Может, поэтому Марион попросила разобраться в своих чувствах к Ли и потом к тебе?
Я хочу сказать, Ларри: я все равно люблю тебя и всегда любила. И если бы пришлось, все повторила бы сначала, даже зная о психушке и электрошоке, повторила бы! Это самое сильное чувство в моей жизни (пусть простит меня Сюзанна), ты и театр – вот главное. Потом дочь, друзья, они об этом хорошо знают, а потому не обижаются.
Так неужели мои приступы связаны с тобой? Неужели это расплата за любовь?
Это очень трудно осознать…
Я не буду думать об этом сейчас. Я подумаю об этом завтра.
Прежняя квартира Ли Холмана для семьи с ребенком была мала, требовалось найти нечто просторное, к тому же в маленькой квартирке нашим гостям тесновато… Еще до рождения Сюзанны мы искали и нашли – миленький особнячок, маленький, словно игрушечный (Холман пошутил, что под стать миниатюрной хозяйке), на Литл Стенхоуп-стрит, рядом с Пикадилли и Грин-парком… Но главное, главное! – в этом особняке в свое время жила Линн Фонтенн! Я вдруг почувствовала родство с ней и театром вообще.
Ничего, вот рожу и снова вернусь в академию и в театре играть тоже буду, разве мало актрис имеет детей? А у меня такой муж и много помощников.
Ошиблась, после рождения Сюзанны муж и слышать не желал ни об академии, ни о театре, считая все это дурью и почти требуя выкинуть глупые мысли из головы. Будь Холман менее воспитанным, он просто поставил бы мне пару синяков под глазами, чтобы поскорей перебесилась.
Нет страшнее ошибки, чем та, что совершена по собственной воле и исправлению не подлежит. У меня было все: уютный дом, в который обожали приходить гости, внимательный, любящий муж, маленькая дочь, достаточно средств, разумная экономка, прилежная служанка и добрая няня у малышки, множество друзей, наряды, безделушки, автомобиль… Не было только счастья, потому что оказалось – счастье без сцены невозможно. А сцена была невозможна, по мнению Холмана.

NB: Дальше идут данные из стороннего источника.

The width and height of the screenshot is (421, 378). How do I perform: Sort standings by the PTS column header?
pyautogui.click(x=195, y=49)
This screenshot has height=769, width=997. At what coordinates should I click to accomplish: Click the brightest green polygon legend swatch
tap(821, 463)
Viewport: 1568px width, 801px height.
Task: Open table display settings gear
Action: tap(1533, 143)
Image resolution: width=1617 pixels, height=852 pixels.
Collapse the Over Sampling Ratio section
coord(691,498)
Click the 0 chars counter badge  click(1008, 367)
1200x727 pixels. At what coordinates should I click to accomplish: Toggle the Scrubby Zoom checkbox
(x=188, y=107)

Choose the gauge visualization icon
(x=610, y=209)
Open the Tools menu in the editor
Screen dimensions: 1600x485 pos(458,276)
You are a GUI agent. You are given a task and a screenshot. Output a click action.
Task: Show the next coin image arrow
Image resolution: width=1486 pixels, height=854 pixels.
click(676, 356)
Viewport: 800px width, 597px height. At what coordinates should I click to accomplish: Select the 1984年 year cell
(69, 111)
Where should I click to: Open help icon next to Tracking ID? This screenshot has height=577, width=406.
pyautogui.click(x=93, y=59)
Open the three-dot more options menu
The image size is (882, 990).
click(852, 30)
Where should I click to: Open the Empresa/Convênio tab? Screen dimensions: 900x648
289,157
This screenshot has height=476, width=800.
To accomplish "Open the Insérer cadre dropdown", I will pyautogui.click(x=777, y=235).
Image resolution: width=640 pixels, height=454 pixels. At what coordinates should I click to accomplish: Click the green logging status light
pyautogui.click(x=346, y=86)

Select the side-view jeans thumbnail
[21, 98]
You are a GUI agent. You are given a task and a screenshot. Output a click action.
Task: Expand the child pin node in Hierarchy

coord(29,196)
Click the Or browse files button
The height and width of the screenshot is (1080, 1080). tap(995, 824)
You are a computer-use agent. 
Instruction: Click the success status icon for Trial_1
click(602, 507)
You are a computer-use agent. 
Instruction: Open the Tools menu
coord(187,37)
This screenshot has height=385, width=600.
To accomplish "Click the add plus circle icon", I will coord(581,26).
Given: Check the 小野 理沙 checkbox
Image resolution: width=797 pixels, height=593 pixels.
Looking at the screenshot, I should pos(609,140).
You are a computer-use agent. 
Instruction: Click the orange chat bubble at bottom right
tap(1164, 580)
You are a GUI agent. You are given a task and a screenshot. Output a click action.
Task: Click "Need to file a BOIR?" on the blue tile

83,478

Я сама загнала себя в ловушку, причем, когда мама о ней предупреждала, я не желала и слышать, была влюблена, мне и в голову не приходило, что любовь не на всю жизнь. Задай кто-нибудь такой вопрос, глаза бы распахнула:
– Да разве бывает невечная любовь?
Дурочка? Нет, просто далекая от жизни идеалистка, воспитанная в монастырской строгости, чтении «достойных» книг днем на глазах у наставниц и «недостойных» по ночам тайком, а еще на театральных спектаклях и собственных выдумках. О реальной жизни я имела весьма смутное представление.
Очень недолгая семейная жизнь научила меня тому, что вечного нет ничего, даже любовь живет и умирает. Хуже всего, если это происходит быстро, люди не успевают приноровиться друг к другу и не желают уступать, навязывая собственное видение мира и понятий «хорошо-плохо». Удивительно, но Ли, совсем недавно казавшийся мне верхом разумности и терпимости, теперь выглядел верхом упрямства и деспотизма.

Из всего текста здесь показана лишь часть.